Failure to Ensure Drug Regimens Free from Unnecessary Medications
Penalty
Summary
The facility failed to ensure that each resident’s drug regimen was free from unnecessary medications, as evidenced by two separate incidents involving two residents. One resident, a male with a history of heart valve replacement, pacemaker, and congestive heart failure (CHF), was administered Eliquis, a blood thinner, without an appropriate diagnosis documented in the facility records. The hospital records indicated Eliquis was given for a pacemaker, while the facility’s physician orders listed CHF as the indication.
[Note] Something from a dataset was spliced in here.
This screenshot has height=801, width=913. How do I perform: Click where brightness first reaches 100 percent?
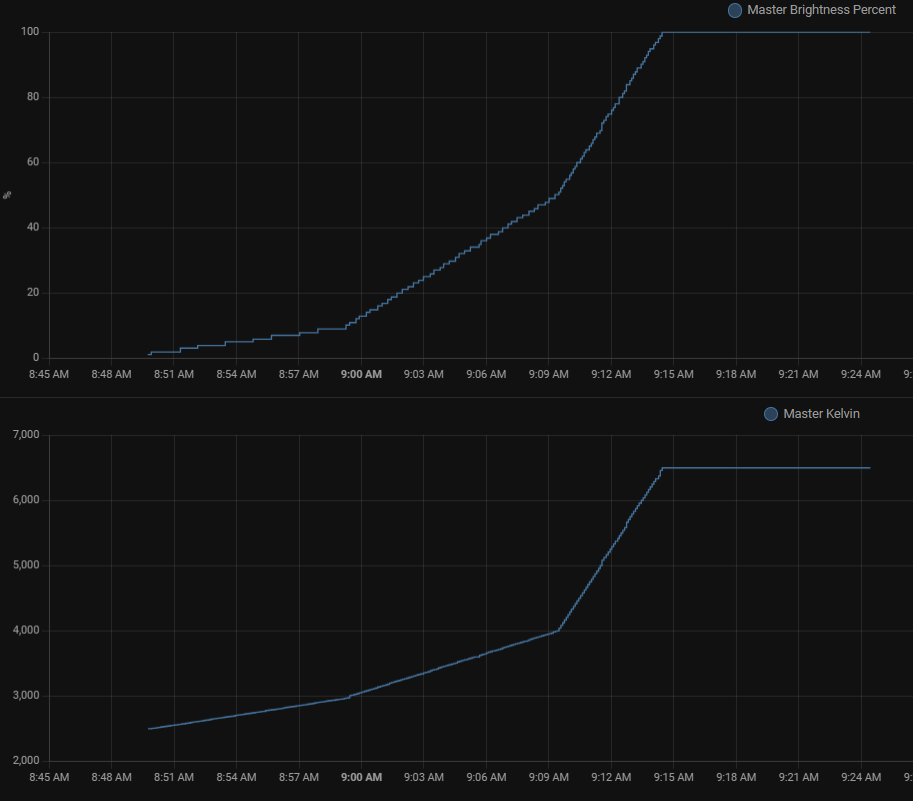pyautogui.click(x=663, y=32)
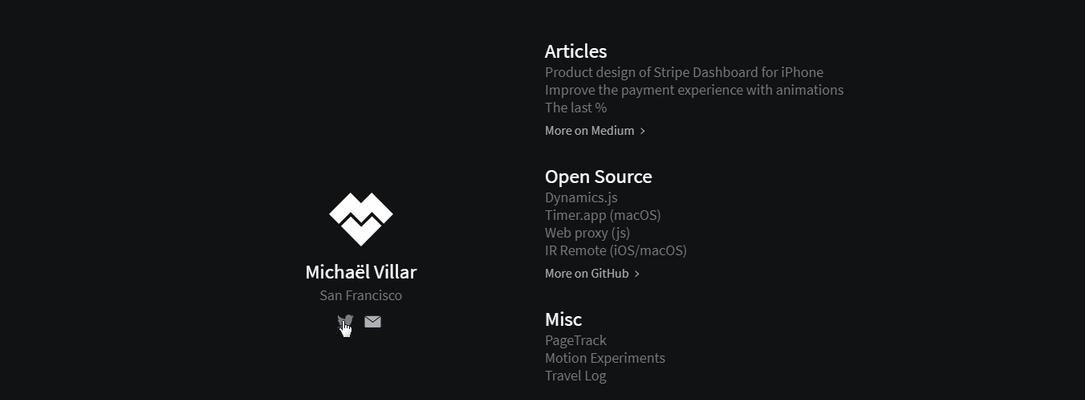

During interviews, staff were unable to confirm the correct diagnosis for the medication, and the Director of Nursing (DON) clarified that Eliquis should be indicated for atrial fibrillation or pacemaker, not CHF. Another resident, a female with diagnoses of hypertension urgency and essential hypertension, received Clonidine, an antihypertensive medication, outside of the prescribed parameters. The physician’s order specified that Clonidine should be administered only if the systolic blood pressure (SBP) was greater than 160. However, medication administration records showed that the medication was given on multiple occasions when the resident’s SBP was below this threshold. Medication aides involved acknowledged during interviews that the medication should have been held according to the parameters and attributed the errors to oversight and not reading the order carefully. Facility policy required medications to be administered in accordance with written physician orders. Despite this, the staff failed to follow the specified parameters for medication administration and did not ensure that medications were given only with appropriate indications. These actions resulted in the administration of unnecessary medications and doses, as documented in the residents’ records and confirmed by staff interviews.